"Mr. Chichester invited us yesterday!" put in a third from the other side of the car.

"I don't think it's pollack he'll order for luncheon," said the fourth of the party from under the driver's elbow, a flapper, with a slow, hoarse voice, and a heavy cold in her head.

"Shut up, Katty, you brat!" said the eldest, with lightning utterance.

The quartette again dissolved into laughter. I said "Au revoir," and withdrew to report progress to my deeply interested passengers.

As the outside car disappeared from view at a corner, the Flapper waved a large pocket-handkerchief to me.

"You seem to have done wonderfully well in the time," said Lady Derryclare kindly.

For half an hour or more we ran west along the southern shore of the great bay; Ecclestown, where Chichester's luncheon-party was to take place, was faintly visible on the further side. So sparkling was the sea, so benign the breeze, that even I looked forward without anxiety, almost with enjoyment, to the sail across the bay.
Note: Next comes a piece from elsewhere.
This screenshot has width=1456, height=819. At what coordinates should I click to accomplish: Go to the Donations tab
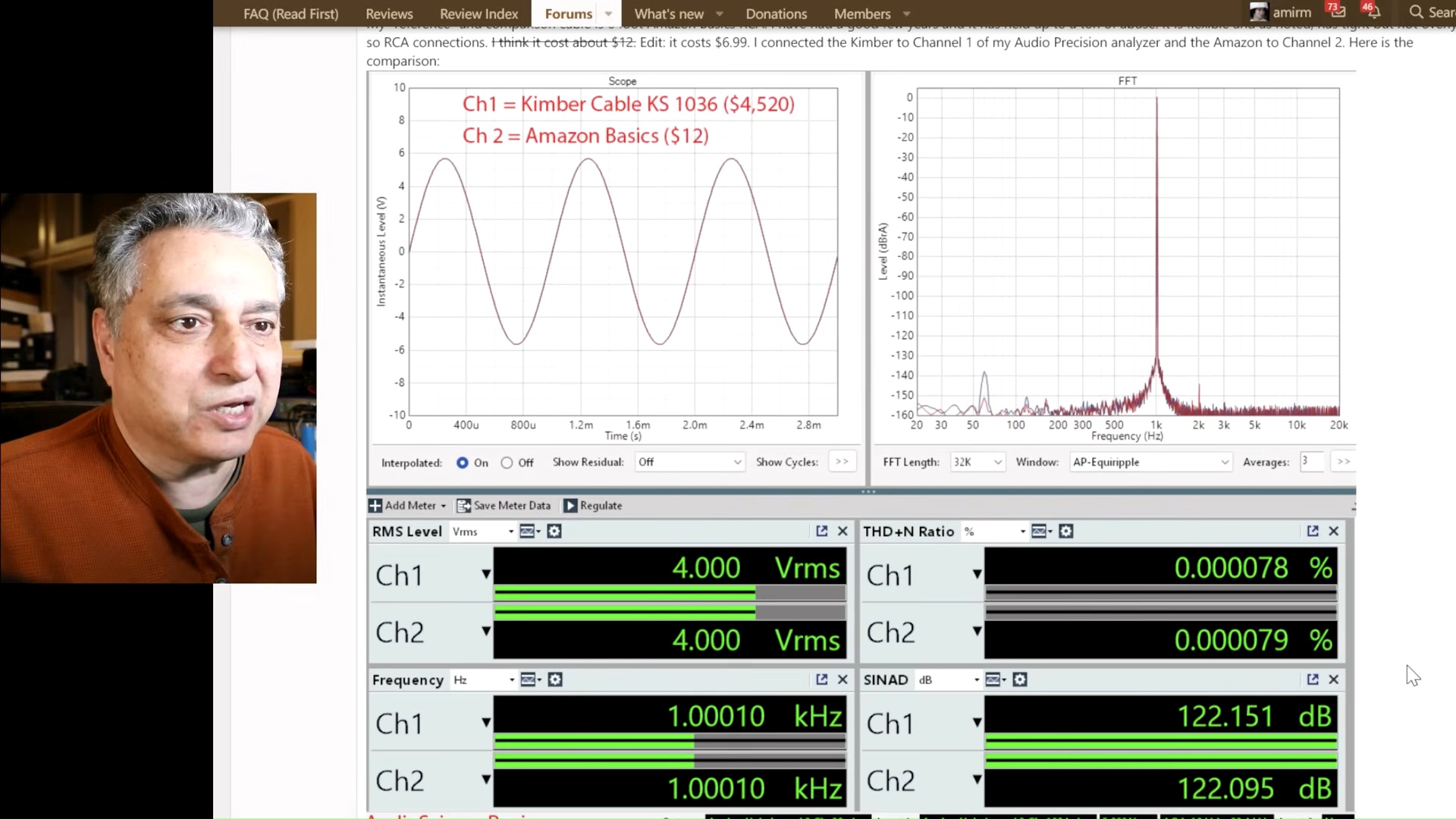click(776, 14)
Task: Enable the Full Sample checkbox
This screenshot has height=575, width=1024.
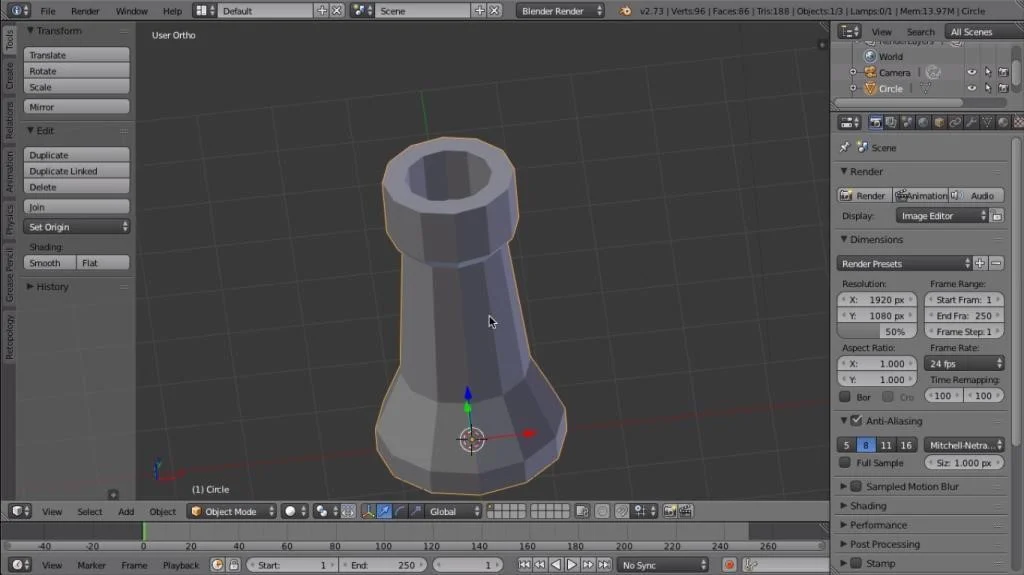Action: coord(845,463)
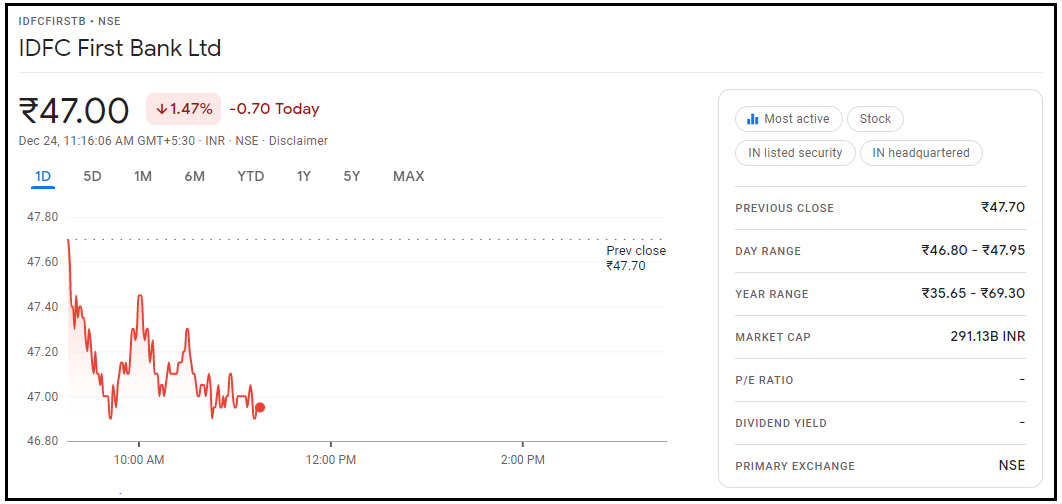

There is a bland and peaceful suggestion about the word village that is wholly inapplicable to the village of Eyries, a collection of dismal, slated cabins, grouped round a public-house, like a company of shabby little hens round a shabby and bedraggled cock. The road that had conveyed us to this place of entertainment committed suicide on a weedy beach below, its last moments much embittered by chaotic heaps of timber, stones, and gravel. A paternal Board was building a pier, and "mountains of gold was flying into it, but the divil a much would ever come out of it."

This I was told by the publican as I bestowed the car in an outhouse in his yard, wherein, he assured me, "neither chick nor child would find it."

The Sheila was anchored near the mouth of the harbour; there was a cheerful air of expectancy about her, and her big mainsail was hoisted; her punt, propelled by Bill, was already tripping towards us over the little waves; the air was salt, and clean, and appetising. Bill appeared to be in robust health; he had taken on a good many extra tones of sunburn, and it was difficult, on a cursory inspection, to decide where his neck ended and his brown flannel shirt began.